Here’s a look at a number of other key working family races and ballot issues from yesterday’s elections.
In several U.S. Senate races where Republican, corporate and super PAC cash looked like it would make the difference, union members’ get-out-the-vote activism and votes helped push working-family candidates to victory. Democrats now have 55 senate seats. Elizabeth Warren defeated incumbent Sen. Scott Brown in Massachusetts. Tim Kaine beat George Allen in Virginia. Rep. Tammy Baldwin overcame Tommy Thompson in Wisconsin, incumbent Sen. Jon Tester defeated challenger Rep. Denny Rehberg in Montana and incumbent Sen. Sherrod Brown won over Josh Mandel in Ohio. Other Senate wins include Bob Casey (D-Pa.), Chris Murphy (D-Conn.), Joe Donnelly (D-Ind.) and Heidi Heitkamp (D-N.D.).
In New Hampshire, state Sen. Maggie Hassan defeated tea party extremist Ovide Lamontagne for the governorship. New Hampshire AFL-CIO President Mark MacKenzie said:
Maggie will govern based on the Granite State’s needs, not a particular brand of ideology….Since the summer, workers have mobilized like never before to educate their friends, families, co-workers and neighbors about this election through real person-to-person conversations. We are looking forward to Maggie Hassan’s first term as governor.

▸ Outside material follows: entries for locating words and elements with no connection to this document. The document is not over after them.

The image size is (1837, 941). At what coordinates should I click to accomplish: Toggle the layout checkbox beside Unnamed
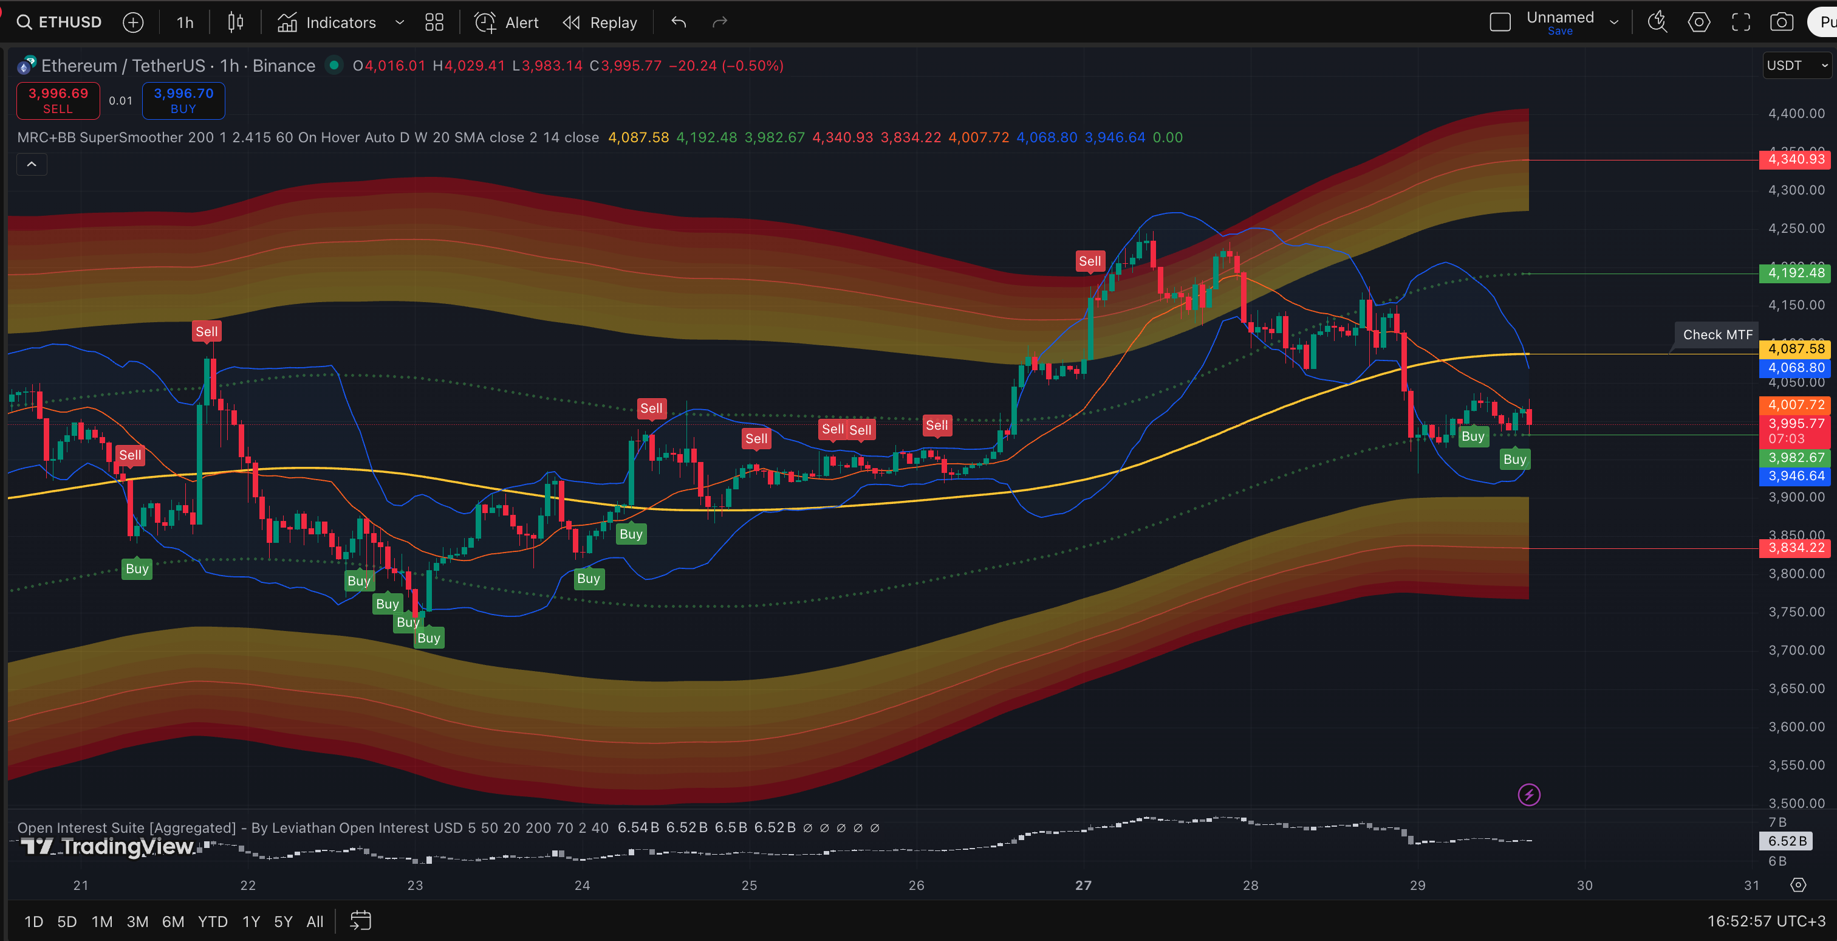(1500, 22)
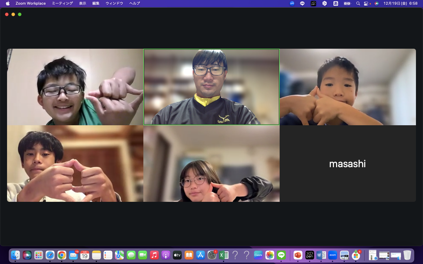Open the ウィンドウ menu

tap(114, 4)
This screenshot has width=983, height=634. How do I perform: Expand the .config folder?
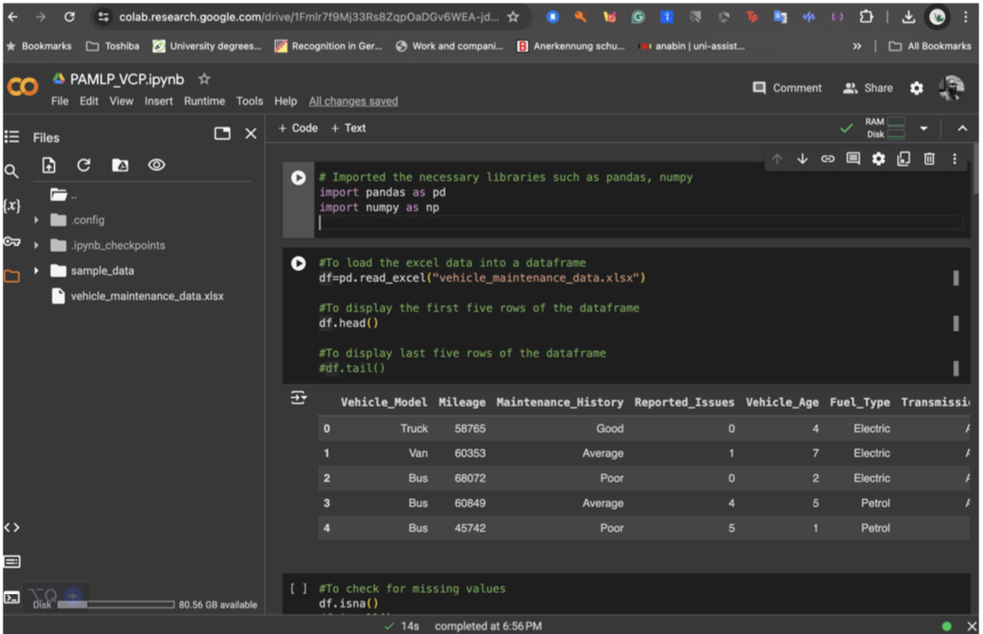pyautogui.click(x=36, y=220)
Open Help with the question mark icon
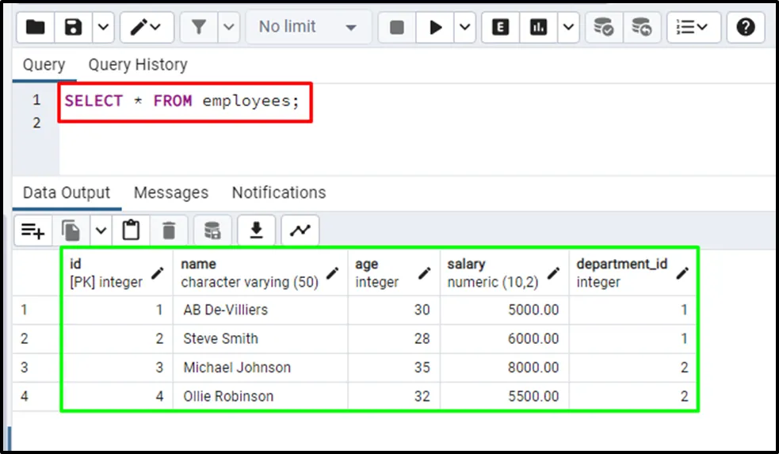This screenshot has height=454, width=779. pyautogui.click(x=745, y=28)
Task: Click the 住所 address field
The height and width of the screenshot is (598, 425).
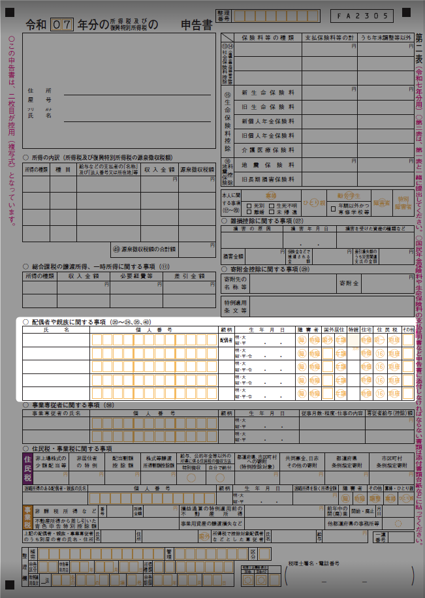Action: coord(137,90)
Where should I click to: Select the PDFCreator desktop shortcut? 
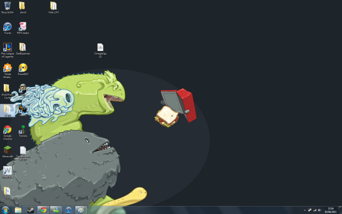[22, 27]
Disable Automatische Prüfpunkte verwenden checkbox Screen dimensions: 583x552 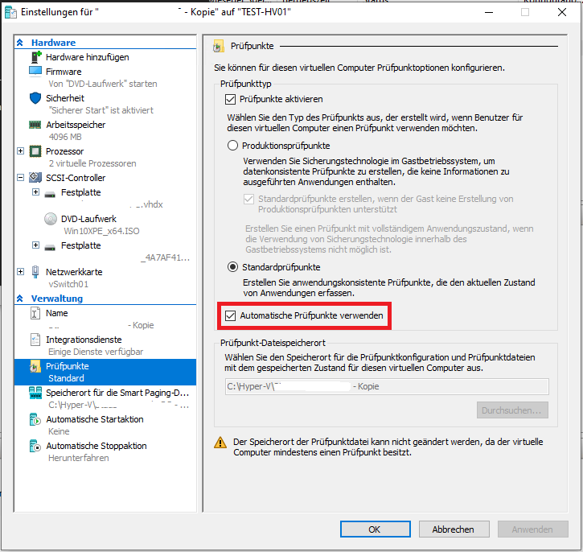pyautogui.click(x=229, y=316)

In California, a huge union and progressive movement mobilization beat back a $50 million campaign from extremist right-wing groups and defeated Prop. 32 that would have silenced working families’ political voice. They also shepherded to victory Prop. 30 that provides $6 billion for education, funded by requiring the state’s wealthiest to pay their fair share. Read more about both propositions.
The Center for Media and Democracy reports several ballot measures backed by the extremist American Legislative Exchange Council (ALEC) went down to defeat yesterday.

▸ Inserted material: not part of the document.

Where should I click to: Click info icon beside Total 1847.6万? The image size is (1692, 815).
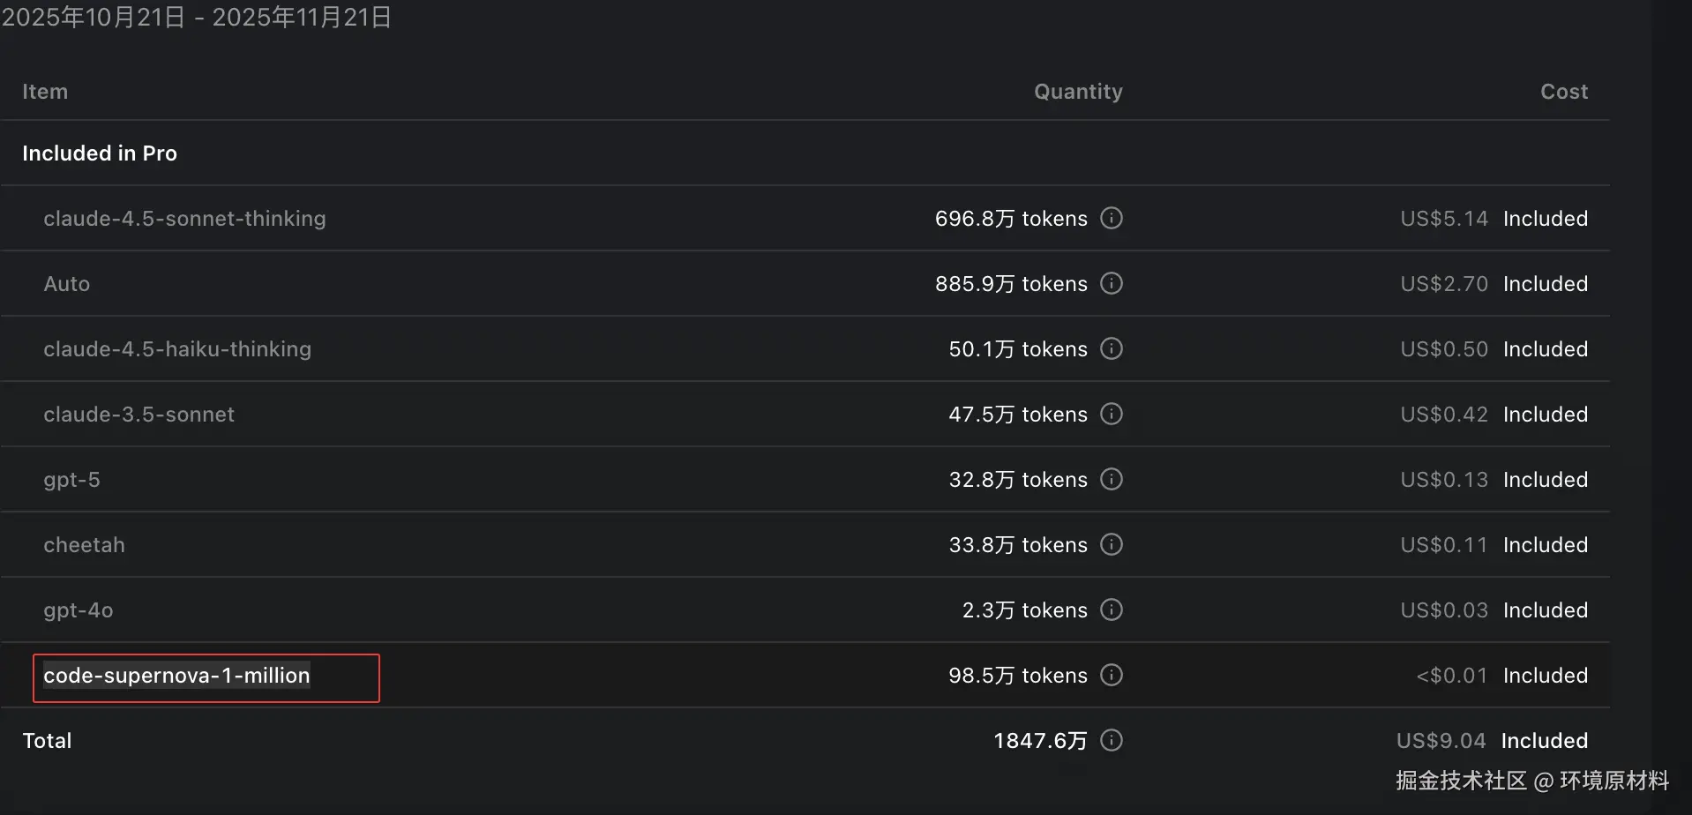pos(1112,740)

Most notable was in Michigan, where voters overturned the state’s emergency manager law. Known as “financial martial law,” it allowed Gov. Rick Snyder (R) to declare a “financial emergency” in a city or school district and appoint a manager with broad powers, including the ability to fire local elected officials, break contracts, seize and sell assets, eliminate services and even eliminate whole cities or school districts without any public input.
In Minnesota, voters defeated an ALEC-designed voter suppression/ID initiative and voters in Alabama, Florida, Missouri, Montana and Wyoming beat back ALEC-inspired measures to block parts of the Affordable Care Act.
Marriage equality ballot measures won approval in Maine, Maryland and Washington State, while a ban on gay marriage was defeated in Minnesota.
Proposal 2 in Michigan, which would have enshrined collective bargaining rights in the state Constitution, failed.
In state legislative races, Democrats took back control of the Colorado House, the New Hampshire House, the New York Senate, the Maine House and Senate, the Minnesota House and Senate and the Oregon House.
On the local level, Measure N in Long Beach, Calif., which requires the city’s 16 hotels with more than 100 rooms to pay workers a living wage of $13 an hour and also provide them with five-paid sick days a year, won voter approval. It means a pay boost for some 2,000 Long Beach hotel workers. Maria Patlan, a 10-year housekeeper in Long Beach's hotel industry, said last night:
I have said all along that the second thing I would do when Measure N passes is take my family off of public assistance. But the first thing I will do is a dance of joy.